Is const really const?

[Rohit kumar Chandel]

Hi all,

I have a doubt in const keyword. My understanding says that a variable
declared const can not be modified by the module it is defined in. Then
consider the following code segment:
main()
{
const int p =5;
int* pp = &p;
++(*pp);
printf("%d\n",p);
}
To my surprise it increments value of p by one where p has to be a
constant. Please clarify my doubt.

Thanks and regards
Rohit

 

[Ian Collins]

Hi all,

I have a doubt in const keyword. My understanding says that a variable
declared const can not be modified by the module it is defined in. Then
consider the following code segment:
main()
{
const int p =5;
int* pp = &p;
++(*pp);
printf("%d\n",p);
}
To my surprise it increments value of p by one where p has to be a
constant.

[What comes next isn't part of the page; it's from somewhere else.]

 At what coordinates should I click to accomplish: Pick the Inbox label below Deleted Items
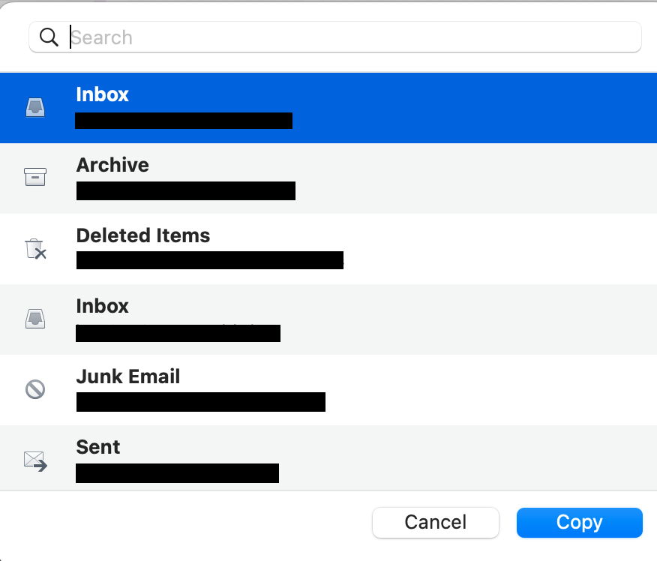102,306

Please clarify my doubt.

If you didn't get at least three warnings for the above, turn your
compiler's warning level up so it tells you what is wrong with your code.

Yes C will let you get away with what you have written, but the result
is undefined behaviour.

 

[Keith Thompson]

I have a doubt in const keyword. My understanding says that a variable
declared const can not be modified by the module it is defined in. Then
consider the following code segment:
main()
{
const int p =5;
int* pp = &p;
++(*pp);
printf("%d\n",p);
}
To my surprise it increments value of p by one where p has to be a
constant. Please clarify my doubt.

In most of the English-speaking world outside India, "doubt" is not
merely a synomym for "question. In international forums like this
one, you'd have a better chance of being understood if you write "I
have a question about the const keyword".

In your program above, the declaration
int *pp = &p;
violates a constraint. For one compiler, it produces a warning
message:
warning: initialization discards qualifiers from pointer target type

You can't legally assign the address of a const object to a non-const
pointer object. This rule exists precisly to avoid the problem you're
seeing. Once the compiler diagnoses the problem, though, it's allowed
to continue to compile the program.

Increase the warning level of your compiler, and pay attention to any
warning messages it produces.

If you really want to modify a const object then ... well, first of
all, you shouldn't try to modify a const object; if you need to modify
it, it shouldn't have been declared const in the first place.

But here's a way to do what you're trying to do:

#include <stdio.h> /* required for printf */
int main(void)
{
const int p = 5;
int *pp = (int*)&p; /* The cast suppresses the warning */
++(*pp);
printf("%d\n", p);
return 0;
}

The cast in effect tells the compiler that you know what you're doing.
This is almost always a bad idea, and the behavior of the program is
undefined. A compiler could *assume* that p is never modified (since
you promised not to modify it) and print 5 even if you've managed to
store the value 6 in its memory location.

 

[Jean-Marc Bourguet]

I have a doubt in const keyword. My understanding says that a variable
declared const can not be modified by the module it is defined in. Then
consider the following code segment:
main()
{
const int p =5;
int* pp = &p;
++(*pp);
printf("%d\n",p);
}
To my surprise it increments value of p by one where p has to be a
constant. Please clarify my doubt.

The line

int* pp = &p;

should have been diagnostized by the compiler.

Yours,

 

[Rohit kumar Chandel]

In most of the English-speaking world outside India, "doubt" is not
merely a synomym for "question. In international forums like this
one, you'd have a better chance of being understood if you write "I
have a question about the const keyword".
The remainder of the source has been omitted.